Part 0 in a collection of posts where I’ll give some of my thoughts and analysis on essays, short stories, novels, movies, etc. It is not really anything academic, but purely for me to practice my writing.
by Kurt Vonnegut
Harrison Bergeron conveys the story of a dystopian world where equality has become the center focus of society. Harrison Bergeron, the young idealist possessing enough talent to warrant extreme handicapping, is the vessel used to portray the consequences of over-zealous equality.

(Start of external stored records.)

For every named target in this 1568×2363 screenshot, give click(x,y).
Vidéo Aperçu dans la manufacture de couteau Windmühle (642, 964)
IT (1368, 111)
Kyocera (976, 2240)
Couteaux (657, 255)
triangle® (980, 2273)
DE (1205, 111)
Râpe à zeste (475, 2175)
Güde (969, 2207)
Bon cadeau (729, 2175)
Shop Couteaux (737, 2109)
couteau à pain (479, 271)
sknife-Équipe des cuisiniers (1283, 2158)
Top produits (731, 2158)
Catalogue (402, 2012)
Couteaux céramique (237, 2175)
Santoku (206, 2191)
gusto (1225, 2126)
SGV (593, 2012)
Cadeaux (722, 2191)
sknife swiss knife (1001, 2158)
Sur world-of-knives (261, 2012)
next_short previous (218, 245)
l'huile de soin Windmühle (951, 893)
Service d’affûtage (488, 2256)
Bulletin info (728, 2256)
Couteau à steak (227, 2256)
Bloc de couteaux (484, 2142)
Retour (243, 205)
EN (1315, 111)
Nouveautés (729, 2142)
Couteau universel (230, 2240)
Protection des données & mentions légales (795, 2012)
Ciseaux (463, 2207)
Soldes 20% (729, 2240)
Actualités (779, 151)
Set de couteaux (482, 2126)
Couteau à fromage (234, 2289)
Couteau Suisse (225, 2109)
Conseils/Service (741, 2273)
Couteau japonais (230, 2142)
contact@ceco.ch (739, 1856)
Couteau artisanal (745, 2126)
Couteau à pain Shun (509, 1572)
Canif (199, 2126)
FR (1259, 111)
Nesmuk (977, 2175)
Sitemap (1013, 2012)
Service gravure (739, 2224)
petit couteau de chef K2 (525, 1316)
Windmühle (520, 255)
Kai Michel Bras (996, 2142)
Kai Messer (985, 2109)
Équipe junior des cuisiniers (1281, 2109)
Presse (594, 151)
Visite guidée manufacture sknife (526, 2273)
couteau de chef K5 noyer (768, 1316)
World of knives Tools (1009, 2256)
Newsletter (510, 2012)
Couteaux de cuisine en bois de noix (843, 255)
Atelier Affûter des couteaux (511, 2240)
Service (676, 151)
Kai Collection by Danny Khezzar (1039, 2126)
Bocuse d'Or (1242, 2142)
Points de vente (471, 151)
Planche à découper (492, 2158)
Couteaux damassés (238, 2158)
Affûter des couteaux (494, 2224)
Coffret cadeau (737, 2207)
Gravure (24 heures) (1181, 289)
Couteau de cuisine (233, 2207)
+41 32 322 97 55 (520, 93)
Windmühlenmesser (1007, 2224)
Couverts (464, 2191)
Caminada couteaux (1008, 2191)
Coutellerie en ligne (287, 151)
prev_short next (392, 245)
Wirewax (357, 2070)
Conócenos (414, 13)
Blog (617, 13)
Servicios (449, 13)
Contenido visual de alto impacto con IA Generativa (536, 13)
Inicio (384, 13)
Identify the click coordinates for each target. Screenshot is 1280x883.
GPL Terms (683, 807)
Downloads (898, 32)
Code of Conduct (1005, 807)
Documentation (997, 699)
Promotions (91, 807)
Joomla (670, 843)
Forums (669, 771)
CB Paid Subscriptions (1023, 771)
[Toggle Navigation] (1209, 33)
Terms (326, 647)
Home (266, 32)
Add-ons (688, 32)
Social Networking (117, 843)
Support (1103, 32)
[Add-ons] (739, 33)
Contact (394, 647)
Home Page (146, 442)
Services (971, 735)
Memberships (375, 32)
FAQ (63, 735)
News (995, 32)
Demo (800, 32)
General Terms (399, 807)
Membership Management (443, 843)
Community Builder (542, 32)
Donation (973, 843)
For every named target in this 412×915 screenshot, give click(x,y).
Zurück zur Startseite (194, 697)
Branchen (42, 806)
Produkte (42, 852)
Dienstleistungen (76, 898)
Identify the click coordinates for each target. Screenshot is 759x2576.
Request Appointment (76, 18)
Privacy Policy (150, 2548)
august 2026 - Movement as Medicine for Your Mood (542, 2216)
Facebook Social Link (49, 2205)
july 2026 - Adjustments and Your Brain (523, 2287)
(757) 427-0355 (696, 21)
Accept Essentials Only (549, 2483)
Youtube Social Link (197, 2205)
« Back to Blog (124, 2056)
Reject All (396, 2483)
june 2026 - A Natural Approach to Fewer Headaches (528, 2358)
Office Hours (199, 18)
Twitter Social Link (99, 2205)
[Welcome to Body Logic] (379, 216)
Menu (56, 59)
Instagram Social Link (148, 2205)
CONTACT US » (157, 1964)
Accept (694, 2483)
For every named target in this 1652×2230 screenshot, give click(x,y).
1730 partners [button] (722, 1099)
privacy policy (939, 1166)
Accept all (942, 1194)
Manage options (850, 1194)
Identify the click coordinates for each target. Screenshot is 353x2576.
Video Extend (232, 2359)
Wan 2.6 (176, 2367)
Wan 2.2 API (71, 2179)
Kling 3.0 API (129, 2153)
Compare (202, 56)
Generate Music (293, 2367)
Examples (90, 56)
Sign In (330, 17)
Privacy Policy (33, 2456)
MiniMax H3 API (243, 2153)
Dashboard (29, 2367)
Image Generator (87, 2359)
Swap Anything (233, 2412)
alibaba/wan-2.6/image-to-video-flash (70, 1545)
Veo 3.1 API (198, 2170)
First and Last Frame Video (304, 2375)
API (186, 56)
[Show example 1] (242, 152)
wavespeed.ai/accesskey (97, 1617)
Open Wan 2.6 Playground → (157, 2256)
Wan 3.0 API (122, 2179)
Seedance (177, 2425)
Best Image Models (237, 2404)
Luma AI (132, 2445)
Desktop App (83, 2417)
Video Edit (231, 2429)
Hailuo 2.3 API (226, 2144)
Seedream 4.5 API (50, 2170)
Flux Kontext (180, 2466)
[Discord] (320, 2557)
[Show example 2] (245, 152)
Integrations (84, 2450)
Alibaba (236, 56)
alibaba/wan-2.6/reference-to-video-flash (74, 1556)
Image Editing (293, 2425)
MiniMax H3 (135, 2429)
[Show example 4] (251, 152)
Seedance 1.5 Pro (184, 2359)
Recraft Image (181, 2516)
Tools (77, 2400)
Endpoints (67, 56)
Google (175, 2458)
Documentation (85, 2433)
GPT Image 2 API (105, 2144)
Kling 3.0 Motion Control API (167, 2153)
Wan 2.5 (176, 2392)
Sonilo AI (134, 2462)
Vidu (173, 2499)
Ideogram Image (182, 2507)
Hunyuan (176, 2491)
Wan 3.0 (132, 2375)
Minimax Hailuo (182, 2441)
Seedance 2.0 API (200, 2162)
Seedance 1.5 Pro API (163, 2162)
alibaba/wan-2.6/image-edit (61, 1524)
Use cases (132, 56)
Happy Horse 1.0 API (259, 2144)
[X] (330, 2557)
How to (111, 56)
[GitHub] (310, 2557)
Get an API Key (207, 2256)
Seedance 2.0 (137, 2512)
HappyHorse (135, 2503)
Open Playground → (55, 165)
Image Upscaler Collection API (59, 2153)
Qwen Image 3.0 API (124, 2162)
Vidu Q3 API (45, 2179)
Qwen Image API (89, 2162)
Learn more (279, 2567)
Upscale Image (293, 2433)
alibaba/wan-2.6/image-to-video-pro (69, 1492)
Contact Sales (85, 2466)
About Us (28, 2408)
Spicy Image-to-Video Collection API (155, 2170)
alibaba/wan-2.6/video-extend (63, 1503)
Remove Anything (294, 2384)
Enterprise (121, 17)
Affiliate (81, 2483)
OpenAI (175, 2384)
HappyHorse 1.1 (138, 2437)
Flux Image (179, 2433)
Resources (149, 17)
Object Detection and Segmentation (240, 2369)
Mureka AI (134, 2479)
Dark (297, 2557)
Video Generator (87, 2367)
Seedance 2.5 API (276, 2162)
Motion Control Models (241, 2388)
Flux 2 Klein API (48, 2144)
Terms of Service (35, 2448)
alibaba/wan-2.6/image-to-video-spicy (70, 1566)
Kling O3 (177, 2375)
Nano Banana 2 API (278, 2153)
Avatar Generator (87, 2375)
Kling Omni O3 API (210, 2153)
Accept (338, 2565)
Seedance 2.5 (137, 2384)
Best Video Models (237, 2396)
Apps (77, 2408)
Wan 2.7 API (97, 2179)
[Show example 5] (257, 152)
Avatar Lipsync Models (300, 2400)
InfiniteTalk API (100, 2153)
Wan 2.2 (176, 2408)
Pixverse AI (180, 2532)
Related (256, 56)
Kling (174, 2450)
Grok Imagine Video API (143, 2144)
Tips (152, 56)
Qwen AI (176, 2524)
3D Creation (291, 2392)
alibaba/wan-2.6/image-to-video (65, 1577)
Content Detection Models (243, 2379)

Given human-kind’s bleak past with equality we have a clear image of what rampant inequality looks like. Vonnegut’s tale tells the other side of the story: what happens when we idolize equality too much. What does a society look like where likeness is held in greater regards than individualism and hope?
Unfortunately Harrison’s end is treacherous and nothing favorable can be thought of his parents heartless reaction to his death. Yes, over-equality, if such a thing is possible, is not great. Vonnegut uses hyperbole to convey the resulting loss of individuality, however, real examples can be found in past Communist and Fascist governments. Perhaps Vonnegut was inspired by these falling and rising political factions during the short story’s writing (could look into this).
All being told, it is hopeful that this light hearted short story does not join the predictive ranks of 1984 and Fahrenheit 451.